Your task ▸ Every line from the one that includes "Task: Select the" to the end of the entries should be written out exactly, with the first and last included.

Saved entries ▸
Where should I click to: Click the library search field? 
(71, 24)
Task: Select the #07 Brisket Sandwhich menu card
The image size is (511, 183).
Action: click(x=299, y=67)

Answer box ▸
Task: Select the #07 Brisket Sandwhich menu card
The image size is (511, 183).
Action: click(x=299, y=67)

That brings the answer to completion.